Records from a dataset:
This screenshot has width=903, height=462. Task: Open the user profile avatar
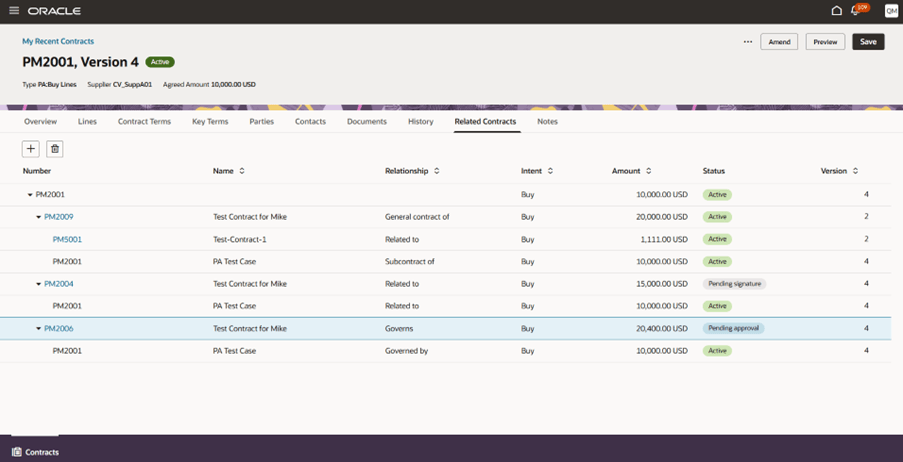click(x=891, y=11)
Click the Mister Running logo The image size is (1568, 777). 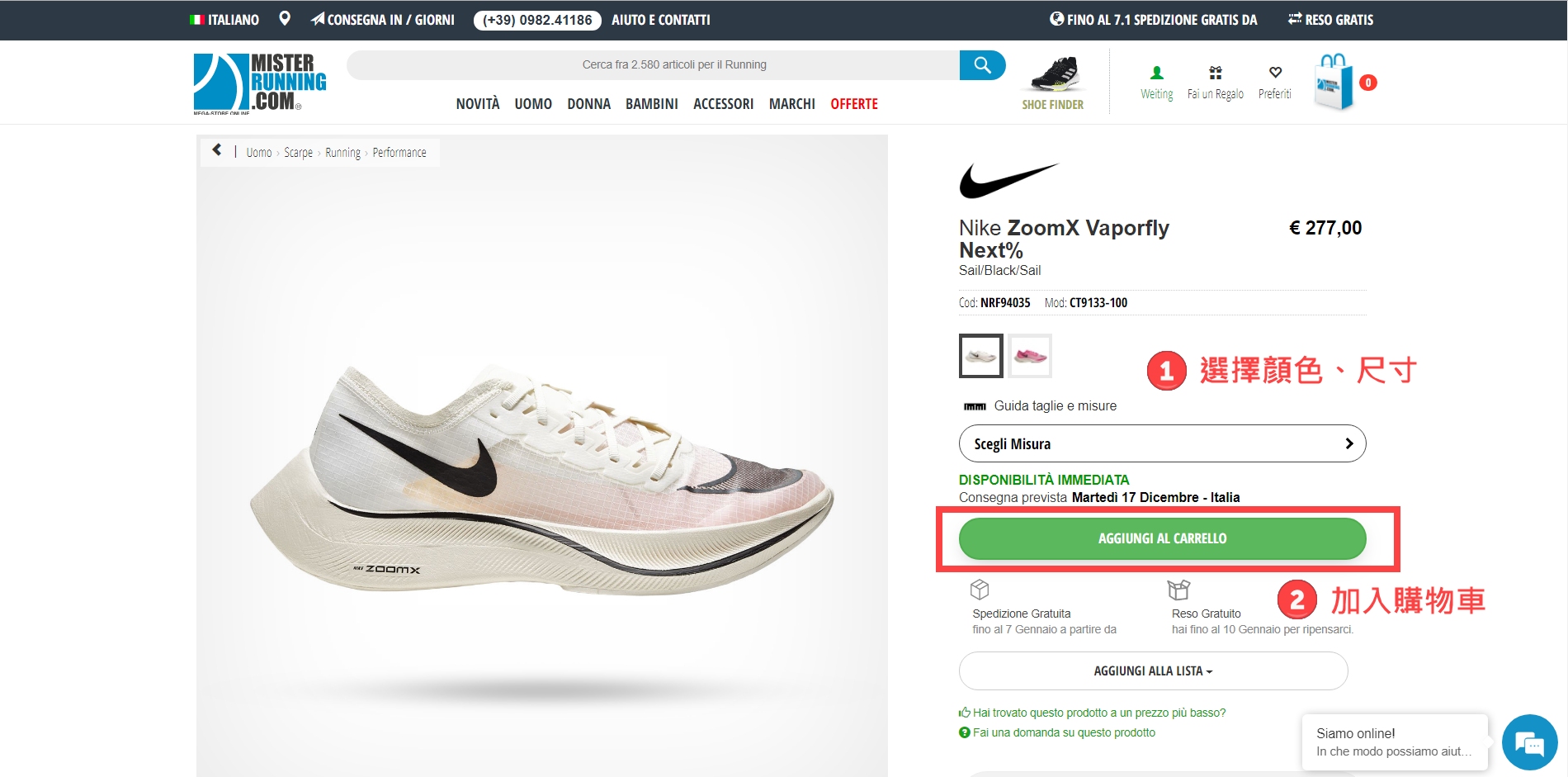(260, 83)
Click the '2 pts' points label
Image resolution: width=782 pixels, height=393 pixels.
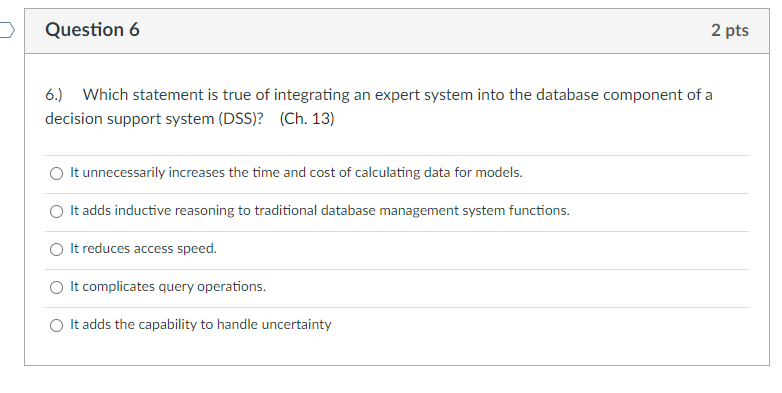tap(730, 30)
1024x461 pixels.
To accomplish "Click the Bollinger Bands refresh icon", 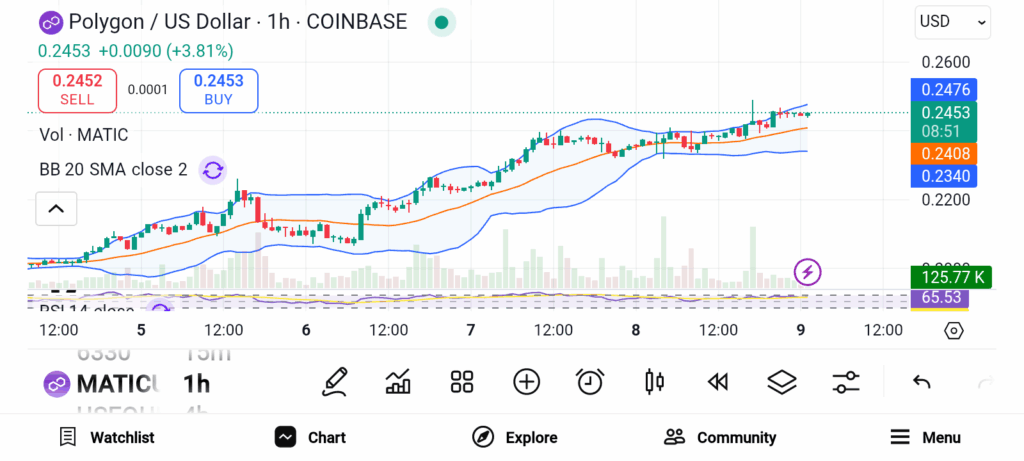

▸ **TASK ITEM**:
Take the line with "1024x461 pixels." and every line after it through the end of the data, and write only them out exactly, leaving out the pictures.

▸ **RESPONSE AREA**:
1024x461 pixels.
To accomplish "Click the Bollinger Bands refresh icon", 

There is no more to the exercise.